*** Übungsdaten

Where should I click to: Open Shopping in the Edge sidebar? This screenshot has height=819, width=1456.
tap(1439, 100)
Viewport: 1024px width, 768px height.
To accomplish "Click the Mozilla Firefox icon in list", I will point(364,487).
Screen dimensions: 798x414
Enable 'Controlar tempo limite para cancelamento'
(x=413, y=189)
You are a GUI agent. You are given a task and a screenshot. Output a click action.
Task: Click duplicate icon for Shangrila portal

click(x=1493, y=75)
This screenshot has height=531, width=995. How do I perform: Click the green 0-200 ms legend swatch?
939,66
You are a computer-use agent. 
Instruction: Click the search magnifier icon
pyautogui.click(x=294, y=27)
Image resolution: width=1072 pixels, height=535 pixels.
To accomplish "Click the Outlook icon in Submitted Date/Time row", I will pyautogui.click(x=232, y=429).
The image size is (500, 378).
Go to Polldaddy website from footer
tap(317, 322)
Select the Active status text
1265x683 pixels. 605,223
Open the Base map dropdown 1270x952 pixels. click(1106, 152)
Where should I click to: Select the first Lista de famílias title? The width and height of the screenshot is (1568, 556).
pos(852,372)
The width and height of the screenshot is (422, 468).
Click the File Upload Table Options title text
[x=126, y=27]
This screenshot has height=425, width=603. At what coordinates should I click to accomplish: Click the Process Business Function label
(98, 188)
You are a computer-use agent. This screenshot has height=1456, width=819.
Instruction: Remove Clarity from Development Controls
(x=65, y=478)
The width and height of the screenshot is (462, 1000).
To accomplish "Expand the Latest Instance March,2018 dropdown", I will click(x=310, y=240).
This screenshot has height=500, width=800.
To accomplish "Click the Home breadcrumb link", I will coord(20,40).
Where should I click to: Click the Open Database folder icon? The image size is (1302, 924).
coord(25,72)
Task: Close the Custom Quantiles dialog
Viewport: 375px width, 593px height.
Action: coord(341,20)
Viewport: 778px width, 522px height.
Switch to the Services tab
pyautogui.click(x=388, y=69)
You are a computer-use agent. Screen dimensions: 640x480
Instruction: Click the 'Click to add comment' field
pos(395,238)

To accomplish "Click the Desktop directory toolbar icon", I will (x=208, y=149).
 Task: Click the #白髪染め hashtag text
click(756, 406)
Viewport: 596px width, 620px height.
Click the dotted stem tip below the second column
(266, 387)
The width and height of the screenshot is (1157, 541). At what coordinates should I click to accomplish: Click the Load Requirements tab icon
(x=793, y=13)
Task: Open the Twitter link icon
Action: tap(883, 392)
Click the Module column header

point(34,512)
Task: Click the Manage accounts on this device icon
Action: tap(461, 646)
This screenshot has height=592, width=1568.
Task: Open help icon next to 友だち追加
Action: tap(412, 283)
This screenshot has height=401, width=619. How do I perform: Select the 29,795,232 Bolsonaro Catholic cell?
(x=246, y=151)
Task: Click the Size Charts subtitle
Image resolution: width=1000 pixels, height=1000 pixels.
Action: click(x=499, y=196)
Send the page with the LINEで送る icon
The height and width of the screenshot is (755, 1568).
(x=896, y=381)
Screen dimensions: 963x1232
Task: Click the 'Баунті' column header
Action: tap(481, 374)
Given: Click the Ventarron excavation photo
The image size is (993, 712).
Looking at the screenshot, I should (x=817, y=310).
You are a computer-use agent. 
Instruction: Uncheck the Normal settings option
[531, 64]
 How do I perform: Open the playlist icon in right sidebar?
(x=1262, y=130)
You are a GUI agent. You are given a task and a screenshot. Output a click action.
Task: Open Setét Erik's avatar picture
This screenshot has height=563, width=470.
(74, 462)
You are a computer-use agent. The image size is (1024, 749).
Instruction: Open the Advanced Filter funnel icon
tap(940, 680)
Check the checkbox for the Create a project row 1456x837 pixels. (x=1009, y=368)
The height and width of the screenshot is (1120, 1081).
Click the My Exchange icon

******

*Aufgabenstellung:*
Gib sämtliche Datensätze oben unverändert und Zeile für Zeile wieder.

*Antwort:*
Where should I click to: Open Shopping in the Edge sidebar? This screenshot has height=819, width=1456.
tap(1439, 100)
Viewport: 1024px width, 768px height.
To accomplish "Click the Mozilla Firefox icon in list", I will point(364,487).
Screen dimensions: 798x414
Enable 'Controlar tempo limite para cancelamento'
(x=413, y=189)
You are a GUI agent. You are given a task and a screenshot. Output a click action.
Task: Click duplicate icon for Shangrila portal

click(x=1493, y=75)
This screenshot has height=531, width=995. How do I perform: Click the green 0-200 ms legend swatch?
939,66
You are a computer-use agent. 
Instruction: Click the search magnifier icon
pyautogui.click(x=294, y=27)
Image resolution: width=1072 pixels, height=535 pixels.
To accomplish "Click the Outlook icon in Submitted Date/Time row", I will pyautogui.click(x=232, y=429).
The image size is (500, 378).
Go to Polldaddy website from footer
tap(317, 322)
Select the Active status text
1265x683 pixels. 605,223
Open the Base map dropdown 1270x952 pixels. click(1106, 152)
Where should I click to: Select the first Lista de famílias title? The width and height of the screenshot is (1568, 556).
pos(852,372)
The width and height of the screenshot is (422, 468).
Click the File Upload Table Options title text
[x=126, y=27]
This screenshot has height=425, width=603. At what coordinates should I click to accomplish: Click the Process Business Function label
(98, 188)
You are a computer-use agent. This screenshot has height=1456, width=819.
Instruction: Remove Clarity from Development Controls
(x=65, y=478)
The width and height of the screenshot is (462, 1000).
To accomplish "Expand the Latest Instance March,2018 dropdown", I will click(x=310, y=240).
This screenshot has height=500, width=800.
To accomplish "Click the Home breadcrumb link", I will coord(20,40).
Where should I click to: Click the Open Database folder icon? The image size is (1302, 924).
coord(25,72)
Task: Close the Custom Quantiles dialog
Viewport: 375px width, 593px height.
Action: coord(341,20)
Viewport: 778px width, 522px height.
Switch to the Services tab
pyautogui.click(x=388, y=69)
You are a computer-use agent. Screen dimensions: 640x480
Instruction: Click the 'Click to add comment' field
pos(395,238)

To accomplish "Click the Desktop directory toolbar icon", I will (x=208, y=149).
 Task: Click the #白髪染め hashtag text
click(756, 406)
Viewport: 596px width, 620px height.
Click the dotted stem tip below the second column
(266, 387)
The width and height of the screenshot is (1157, 541). At what coordinates should I click to accomplish: Click the Load Requirements tab icon
(x=793, y=13)
Task: Open the Twitter link icon
Action: tap(883, 392)
Click the Module column header

point(34,512)
Task: Click the Manage accounts on this device icon
Action: tap(461, 646)
This screenshot has height=592, width=1568.
Task: Open help icon next to 友だち追加
Action: tap(412, 283)
This screenshot has height=401, width=619. How do I perform: Select the 29,795,232 Bolsonaro Catholic cell?
(x=246, y=151)
Task: Click the Size Charts subtitle
Image resolution: width=1000 pixels, height=1000 pixels.
Action: click(x=499, y=196)
Send the page with the LINEで送る icon
The height and width of the screenshot is (755, 1568).
(x=896, y=381)
Screen dimensions: 963x1232
Task: Click the 'Баунті' column header
Action: tap(481, 374)
Given: Click the Ventarron excavation photo
The image size is (993, 712).
Looking at the screenshot, I should (x=817, y=310).
You are a computer-use agent. 
Instruction: Uncheck the Normal settings option
[531, 64]
 How do I perform: Open the playlist icon in right sidebar?
(x=1262, y=130)
You are a GUI agent. You are given a task and a screenshot. Output a click action.
Task: Open Setét Erik's avatar picture
This screenshot has height=563, width=470.
(74, 462)
You are a computer-use agent. The image size is (1024, 749).
Instruction: Open the Advanced Filter funnel icon
tap(940, 680)
Check the checkbox for the Create a project row 1456x837 pixels. (x=1009, y=368)
The height and width of the screenshot is (1120, 1081).
Click the My Exchange icon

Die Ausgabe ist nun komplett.